Although its cover was shown on-screen for just one second, the book sold 15,000 copies after a scriptwriter hinted that it had been chosen ‘very specifically for a reason’.

But fans anxious to unravel the mysteries of Lost will find no easy answers in O’Brien’ss book since it is, in one reviewer’s words, ‘a fusion of the fantastic and the legendary. Another reader has it as a ‘brilliant comic novel about the nature of time, death and existence’. Decades of debate among O’Brien devotees have failed to pin down quite what the book is all about.

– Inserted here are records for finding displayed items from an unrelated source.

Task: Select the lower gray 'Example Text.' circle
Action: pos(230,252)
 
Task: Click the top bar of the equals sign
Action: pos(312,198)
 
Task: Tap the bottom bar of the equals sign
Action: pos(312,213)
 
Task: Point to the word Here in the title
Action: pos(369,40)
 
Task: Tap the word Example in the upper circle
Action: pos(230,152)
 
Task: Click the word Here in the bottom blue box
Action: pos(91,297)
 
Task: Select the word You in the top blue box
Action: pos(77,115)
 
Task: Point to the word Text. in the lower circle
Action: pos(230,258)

It is about hell, involving a murder and a policeman fixated on the possibililty of molecular transference between a bicycle and its habitual rider, so that each partially becomes the other. The narrator, who is one of the murderers, is himself blown up and, killed in the first chapter. But, not realising this, he narrates on. The reader meanwhile, is made aware that something has happened, but is not told that the narrator is dead.

There are, plainly, no easy answers in this book though at least it does not start, as another O’Brien novel does, with separate openings. As this suggests, those venturing into the world of Flann O’Brien will find it funnier than that of Lost but, if anything, even more bizarre, absurd and baffling.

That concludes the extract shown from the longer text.